The actual cleavage site in the COVID-19 virus was created by a 12‐nucleotide insert TCCTCGGCGGGC coding for a PRRA [proline-arginine-arginine-alanine] amino acid sequence at the S1/S2 junction. Of interest the conjoined arginine residues are coded by two CGGCGG codons, which is rare for coronaviruses: only 5% of arginines are coded by CGG in SARS‐CoV‐2 or RaTG13; moreover, CGGCGG in the new insert is the only doubled instance of this codon in SARS‐CoV‐2. For a progenitor virus such as RaTG13, how would it acquire this magic sequence? One suggestion by Latham and Wilson is that it occurred through recombination of an epithelial sodium channel protein called ENaC-a whose furin cleavage site is identical over eight amino acids to SARS-CoV-2 when RaTg13 (or something like it) found itself in human epithelial or lung tissues. Obviously, this is a hypothesis but no one else has been able to explain how the SARS-CoV-2 virus acquired it.
I apologize; this is tough stuff to understand. For those of you who are more visually oriented, look at Figure 2.

Single point amino acid mutations upon a
comparison of RaTG13 and SARS-CoV with SARS-CoV-2 are shown in cyan green and
light pink spheres, respectively. Mutations among the clinical isolates are shown in red.
Comparative structural analysis between and RaTG13 and SARS-CoV-2 highlights crucial
mutations restricted to ACE-2 receptor binding domain. Four amino acid inserts PRRA were
observed in all clinical isolates and absent in RaTG13; this is highlighted as green spheres.
The corresponding nucleotide alignment is also shown highlighting gaps. The insert in the
disordered region appears at a solvent accessible site which could play a crucial role in
receptor binding.
Summing up
There is some evidence that coronavirus strains similar to SARS-Cov-2 might have been circulating for several months, possibly longer, prior to the outbreak in Wuhan. Most probably this was a sideshow if it did indeed occur. The reason I say that is if somewhere along the line the key mutations occurred in an individual who was in another country besides China, “patient zero” would have had to quickly fly to Wuhan without infecting anyone else, otherwise the pandemic would have had more than one focal point. Also—and no one is commenting on this—given the lineage of coronaviruses, if strains similar to SARs-Cov-2 were circulating around the world earlier in 2019, they most likely had their origin in China.

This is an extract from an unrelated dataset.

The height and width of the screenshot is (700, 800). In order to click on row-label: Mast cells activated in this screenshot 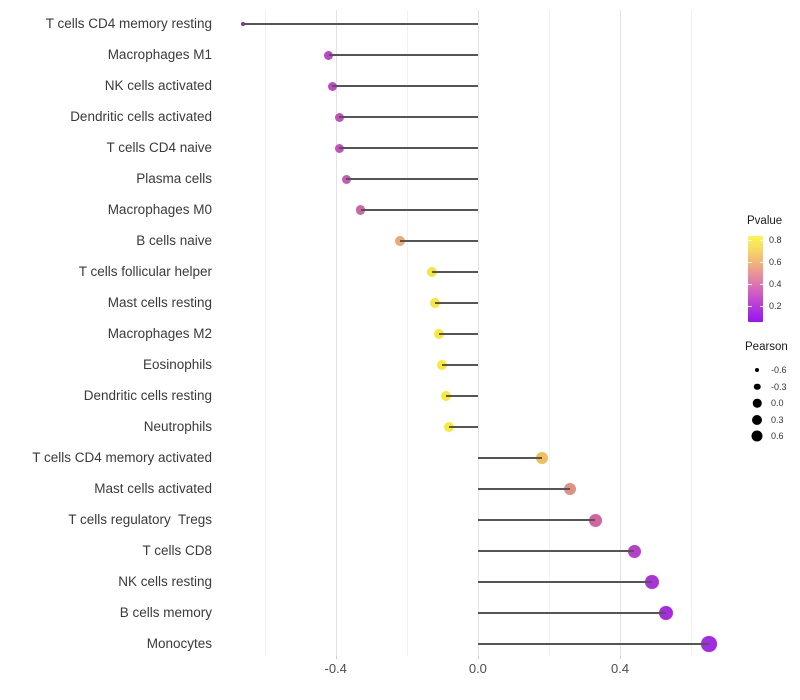, I will do `click(153, 488)`.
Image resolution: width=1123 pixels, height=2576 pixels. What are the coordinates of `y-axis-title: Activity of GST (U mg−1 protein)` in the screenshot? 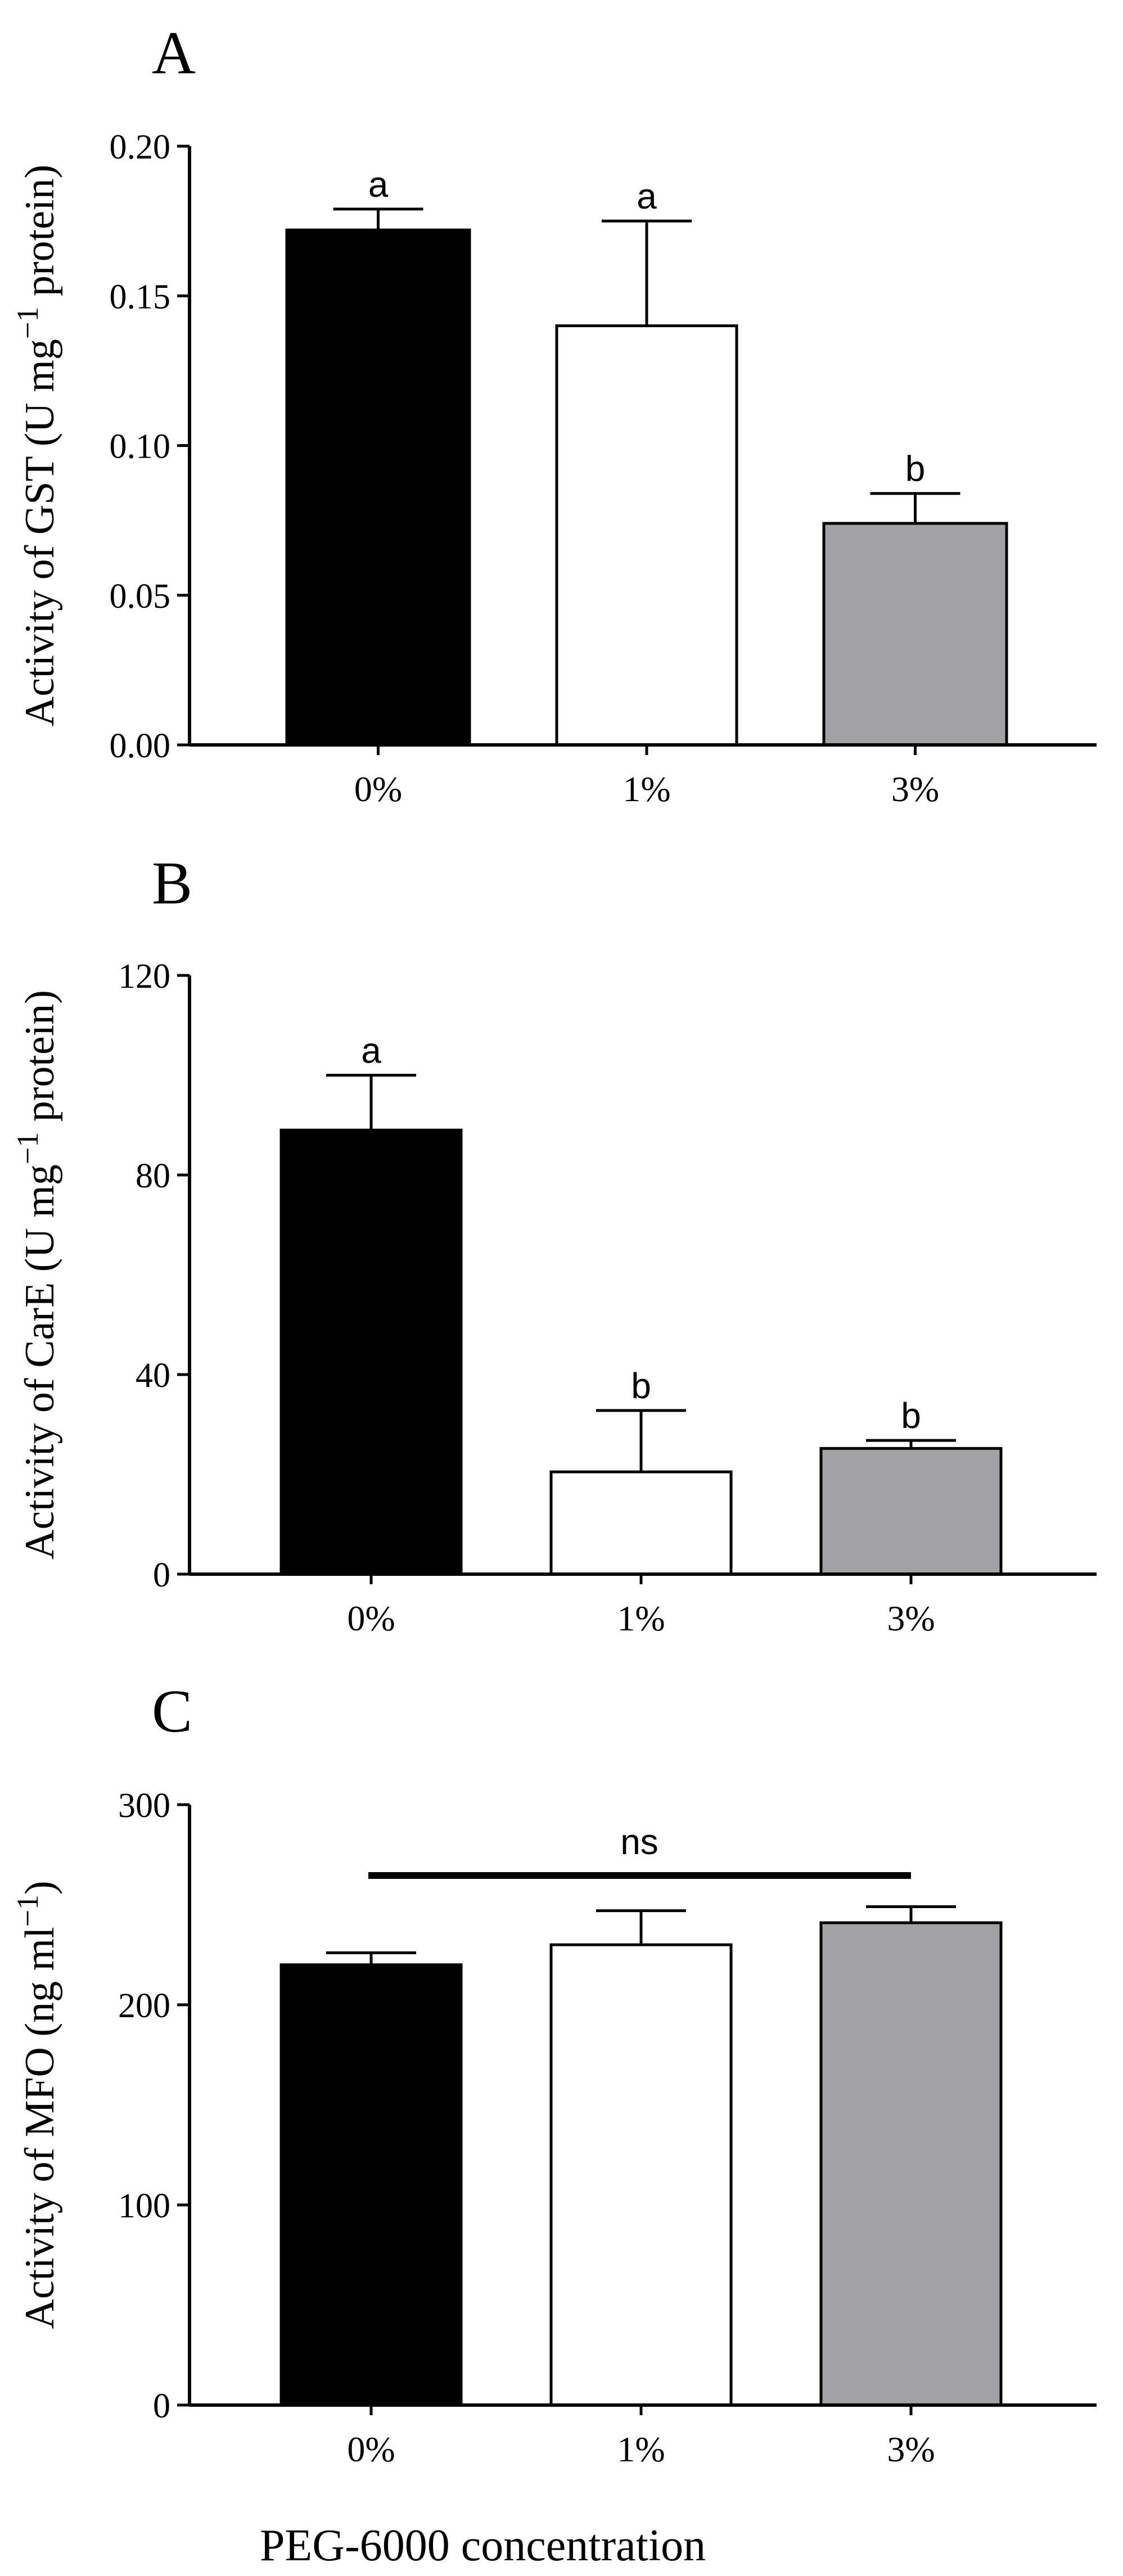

We do not yet know the sequence of genetic events that led some SARS-Cov-2 ancestor to become the virus strain that caused the outbreak in Wuhan, and in all likelihood that ancestor may not be the RaTG13 coronavirus strain that is so much discussed. Importantly, none of what we have discussed here invalidates the lab accident theory. We just don’t know enough to hedge our bets.
If there’s one thing I have learned this year it is this: just because a thousand virologists and epidemiologists say something is just so, it doesn’t mean they are right.